More on Moore

More on Moore


Posted Wednesday, September 30, 2009 - 4:08pm

James,

I appreciate your critique of Capitalism: A Love Story and am happy to publish it. Discussing the film around the office, we felt like your review would serve as a great launching pad for further conversation about this provocative but flawed movie.

I thought the movie was doomed from the start because it failed to define its topic. I don’t know how anyone can have a meaningful discussion of capitalism without at least a cursory survey of pre-capitalist economies and societies, Adam Smith, and the Industrial Revolution.

The subject of so much of Moore’s film is not really the system of capitalism but rather some relatively recent market excesses that destroyed—or at least severely dislocated—Moore’s notion of fairness and stability. In the film, these include some of the usual suspects for our recent meltdown: derivatives, credit-default swaps, and the securitization of subprime mortgages. He also presents the ghoulish “dead peasant” insurance policies and Pennsylvania’s punish-for-profit system as evidence of capitalism’s anything-for-a-buck attitude.

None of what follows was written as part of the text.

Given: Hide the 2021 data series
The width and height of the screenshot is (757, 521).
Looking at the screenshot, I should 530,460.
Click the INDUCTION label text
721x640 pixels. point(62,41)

As scattershot as those examples are, Moore’s right: That’s capitalism. The problem he has is finding another, noncapitalist place to stand and apply his criticisms. Moore waxes lyrically about the 1950s America of his youth, where Dad had a good-paying, union job, with paid vacations at the lake and a regularly replaced shiny car in the driveway. But where did that utopia come from? Industrial factories were practically synonymous with the development of capitalism. And don’t forget the fact that nearly all of the post-Depression revival of American manufacturing came from building not just cars but weapons; what Moore paints in this film as postwar paradise he’s criticized elsewhere as the military-industrial complex.

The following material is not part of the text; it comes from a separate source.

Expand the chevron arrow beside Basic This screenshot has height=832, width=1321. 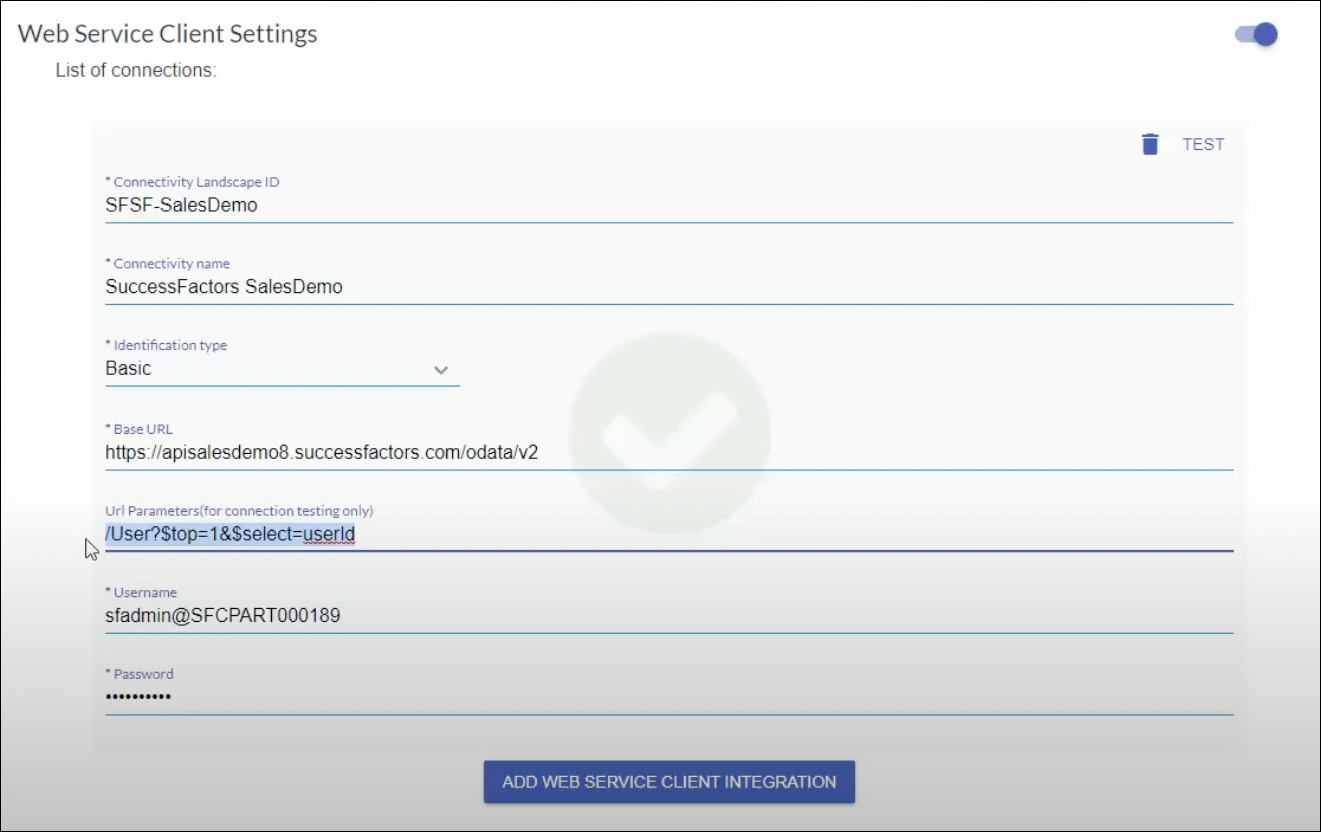[x=441, y=370]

Similarly, Moore swoons at the role of unions in Germany or health care in Japan, but let’s be clear about this: Those economies are capitalist through and through. Having a union guy (with minimal power, and often subject to corruption) sitting on the board of directors of big companies, as Germany does, may or may not be a good idea, but it hardly equates to putting the means of production in the hands of the proletariat.